Thursday, May 1, 2014
I picked this peony yesterday, or maybe two days ago. I couldn't believe it when I walked up to the little house and saw it, so big and fluffy and fragrant. This particular one - 'Festiva Maxima' - is popular in the South because it blooms early before the days of real heat come. Just about everyone has it, but as common as it is, it is still sensational with its heady rose fragrance and huge bloom size.
If you live up north where peonies thrive and form bushes the size of boxwoods, then you are probably laughing at my delight over one flower. This plant is loaded with blooms, although I noticed there was only one bud on 'Mrs. Franklin D. Roosevelt' this year. Why that is, I don't know, because we had plenty of cold weather, which peonies like.
Of course, the first thing I think about when this peony blooms is my mother. This is not her plant, though. Her 'Festiva Maxima' would always have a ridiculous amount of flowers that would weigh the stems down to the ground. It had been given to her by someone in our church who had obtained it from her husband's grandmother.

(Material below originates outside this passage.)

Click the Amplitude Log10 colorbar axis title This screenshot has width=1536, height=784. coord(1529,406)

But, when Mother and Daddy got to be in their 90's, the area where the peony grew got covered up by an out-of-control Burfordi holly. Some people from their church came with weed eaters and buzzed all beneath the hollies. For about three years in a row, they cut down the peony. That next year, I found traces of the leaves so I could tell where it was. I got a shovel and dug the plant. There was a terrible drought that year, and the dirt crumbled, and the peony fell apart. I brought it up here and planted three pieces at the little house. Only two survived.

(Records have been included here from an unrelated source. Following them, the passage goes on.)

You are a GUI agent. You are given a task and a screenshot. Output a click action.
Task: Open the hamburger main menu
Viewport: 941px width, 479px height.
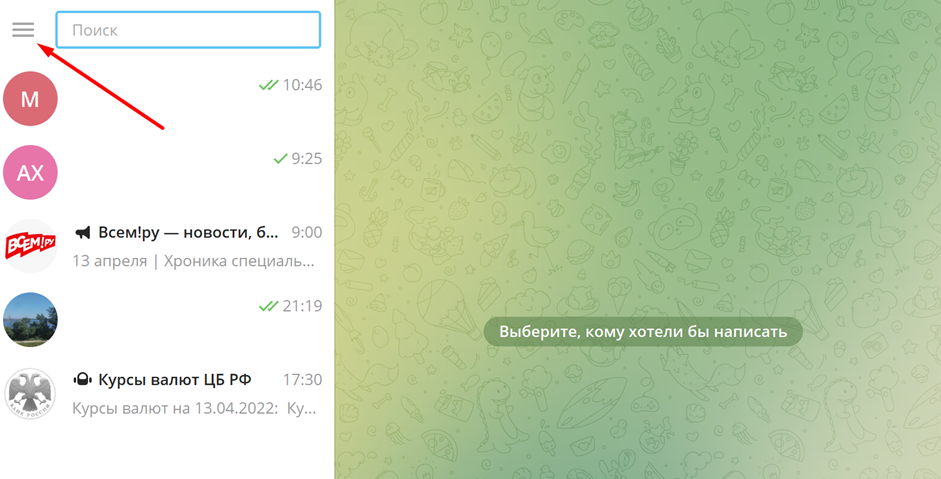(x=23, y=29)
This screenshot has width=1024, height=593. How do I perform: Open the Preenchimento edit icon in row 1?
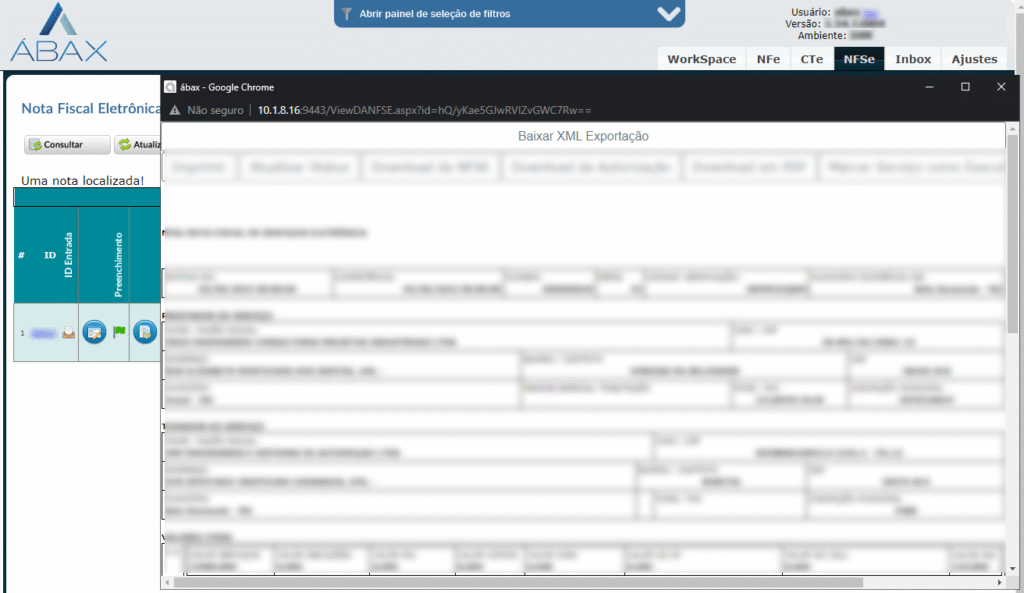click(95, 332)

The peony did not like being moved, I'm sure. I've had only one or two flowers, and there are none this year. However, I am going to put wood ashes and fertilizer around the spindly plants in hopes of giving them a boost. The flower in this photograph was given to me by a friend who had to give up her garden. It is huge and loaded with buds. It was moved here intact and had a better start.
I do grieve a bit over the fact that Mother also had a beautiful light pink, very double peony. I think it got mowed over too many times. I still look for it among the boxwoods in front of her house. I fear it's gone forever; it was another heirloom plant from the same woman.
Also in this photograph is a partial view of a painting. It was actually a magazine illustration by an artist named Allen Palmer from Virginia. He was just gaining recognition in the early 1950's when he took off in a small plane with some of his paintings to go to a one-man show in New York. Unfortunately, the plane crashed, and he was killed and his paintings lost. We bought two of his illustrations done in oil, and I treasure them both.
Outside the window you can see the fresh new growth of Boston ivy (Parthenocissus tricuspidata), a deciduous Chinese cousin of Virginia creeper. The vine covers the two front wings which flank the facade of the house. In April and May, it is beautiful - fresh and green with its huge new leaves. The summer is tough on the vine, and by September, I'm lucky to have half the leaves left.
Still, the brief shining weeks of perfection are worth it. The same goes for the peonies. They don't last long - only days - and their foliage starts deteriorating during the summer. But, it's enough for me to enjoy these fleeting moments of unparalleled beauty and fragrance and all the memories that go along with it.